ЗАДАНИЯ:
(A) Чего, согласно цитируемому отрывку, нас лишила литература, заткнув голос плоти?
(B) Напишите продолжение цитируемого отрывка, начиная сразу после его последнего предложения.

ЦИТИРУЕМЫЙ ОТРЫВОК:
====================

Русская кухня в изгнании
Шрифт:
Вопиющее неравноправие верха и низа закрепилось в искусстве. Воспевая дух и питая его, оно оставило телу лишь темные закоулки, вроде забора, сортира и нередко примыкающего к ним Интернета. В результате телу говорить негде и нечем. Заткнув голос плоти, литература лишила нас языка, умеющего описать самые счастливые переживания.

====================

ИСХОДНЫЕ ДАННЫЕ:
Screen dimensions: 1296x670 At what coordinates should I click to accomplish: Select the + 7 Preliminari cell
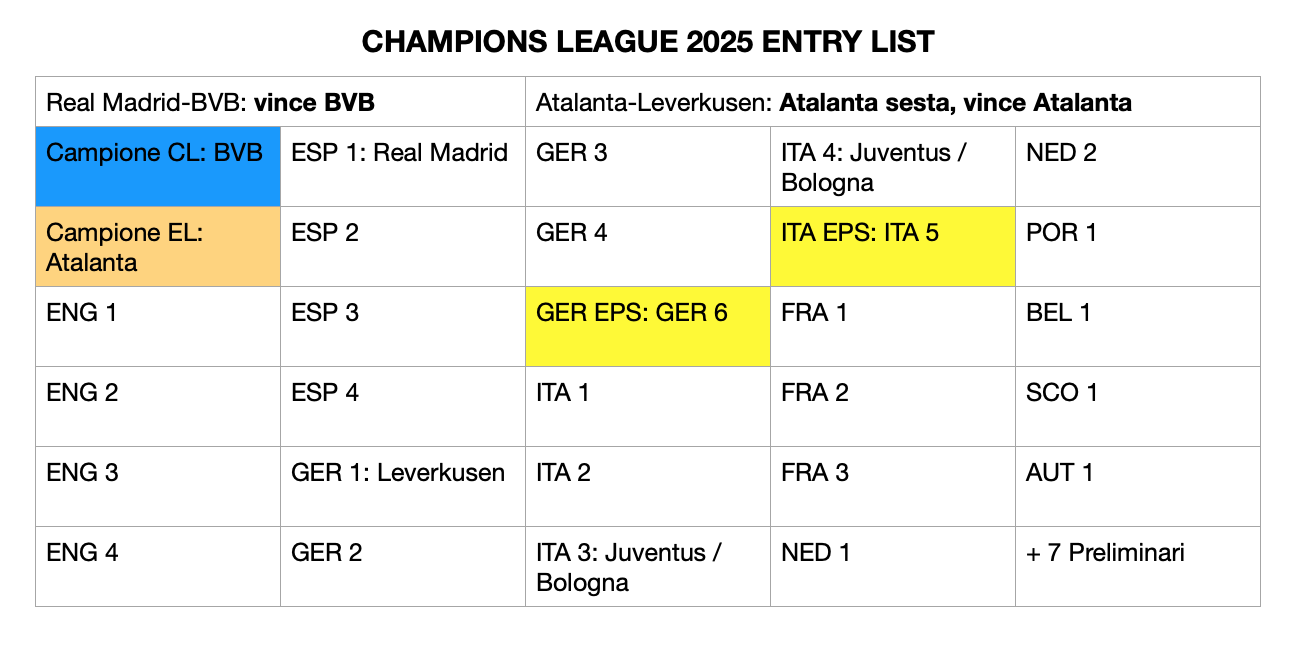[1138, 566]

====================

ОТВЕТЫ К ЗАДАНИЯМ:
(A) Языка, умеющего описать самые счастливые переживания.

(B)
Кулинарная проза — второй способ обойти молчание. Я люблю готовить, есть, писать и читать о еде. Более того, я считаю, что по-настоящему глубоко мы способны познать только съедобную часть мира. К тому же кулинария щедро раскрывает секреты каждой культуры, будучи ее наиболее глубокой — подсознательной — основой. Следуя ей, умный повар творит не размышляя — с помощью национального рецепта, связывающего историю с географией в один предельно емкий иероглиф. Но главным все же в искусстве гастрономического письма является не культурологический, а интимный пафос. Именно он позволяет назвать целомудренной порнографией хорошую кулинарную прозу. Ведь эта тень обеда способна вызвать чисто физиологическую реакцию. И это значит, что такая литература содержит в себе неоспоримый, как похоть, критерий
Эрос кухни, однако, капризен и раним. Его может спугнуть и панибратский стеб, и комсомольская шутливость, и придурковатый педантизм — обычный набор пороков, которые маскируют авторское бессилие.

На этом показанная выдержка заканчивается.